Брак Анни уже больше не откладывался. Стал ли Чарли настойчивее (что казалось маловероятным, принимая во внимание его покорность по отношению к Анни), или религия уже не давала ей прежнего удовлетворения, или же просто пришла весна, и с нею мысли о доме, — как бы там ни было, Анни неожиданно решила выйти замуж и назначила день свадьбы — в начале июня, ибо браки в мае несчастливы. После многих просьб родители Тони согласились отпустить его на свадьбу с условием, что он будет вести себя безукоризненно и что «папенька» привезет его домой на следующий же день.

Для Тони свадьба Анни началась как восхитительный праздник, но кончилась грустно, что в общем-то обычно для подобных церемоний. У него было весьма смутное представление о том, что такое «выходить замуж», и он, конечно, не догадывался, что Анни покинет его навсегда.

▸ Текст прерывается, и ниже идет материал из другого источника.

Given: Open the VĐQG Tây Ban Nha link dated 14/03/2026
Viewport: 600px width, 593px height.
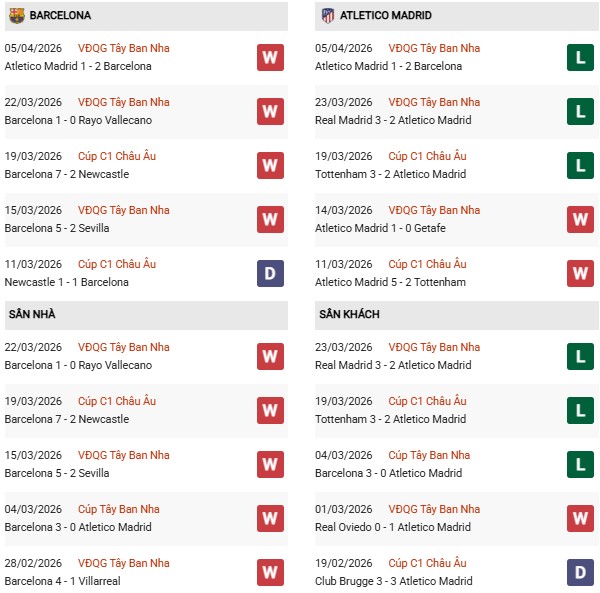Looking at the screenshot, I should (434, 210).
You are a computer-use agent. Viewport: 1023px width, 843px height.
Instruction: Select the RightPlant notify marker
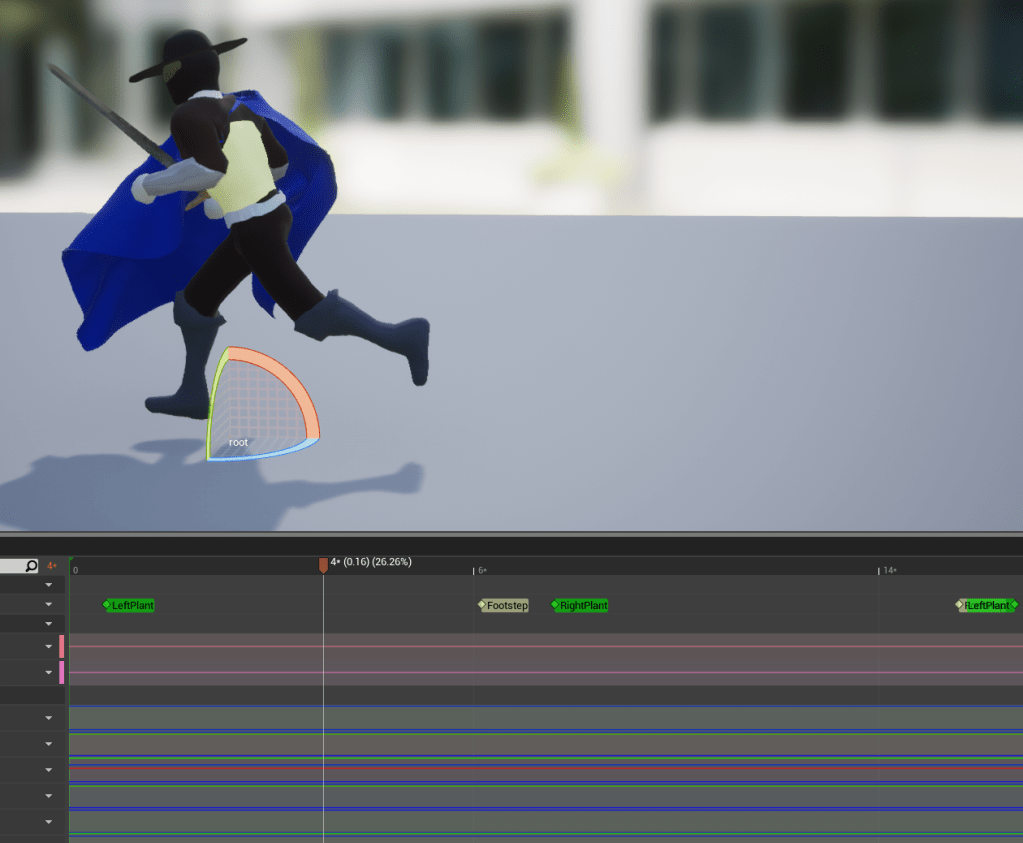click(582, 605)
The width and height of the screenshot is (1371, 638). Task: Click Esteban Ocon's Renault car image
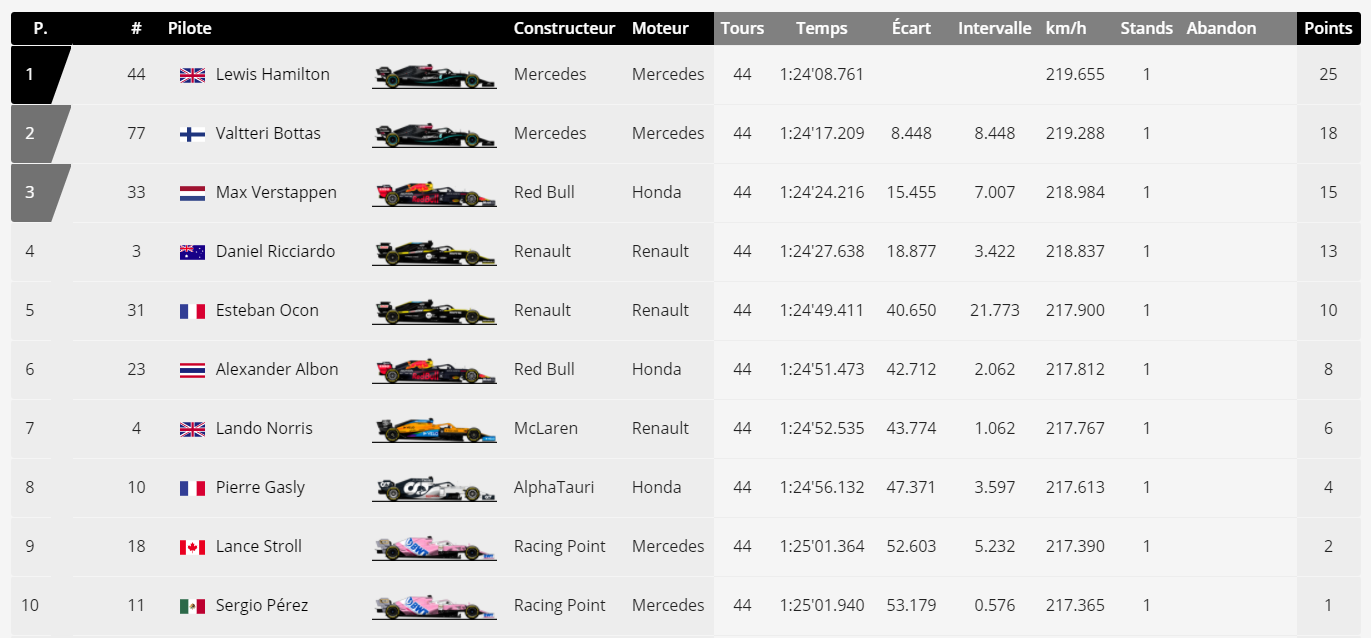(x=434, y=312)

Ему представлялось это восхитительной поездкой с Анни в чудесную страну, называвшуюся «у нас дома», в волшебное царство, где всегда есть фрукты, цветы и варенье и лучшая копченая грудинка в мире.

Накануне свадьбы «папенька», «наш Билл» и Чарли приехали в Вайн-Хауз за Анни в странном допотопном экипаже, который когда-то, по-видимому, представлял собой одноместную карету, поскольку в нем было только одно сиденье внутри, одно снаружи для кучера и тонкий обруч от некогда блестящего верха. Экипаж этот тащила маленькая, крепкая лошадка, принадлежавшая мяснику, отцу Чарли, и отличавшаяся свойством постоянно останавливаться у харчевни.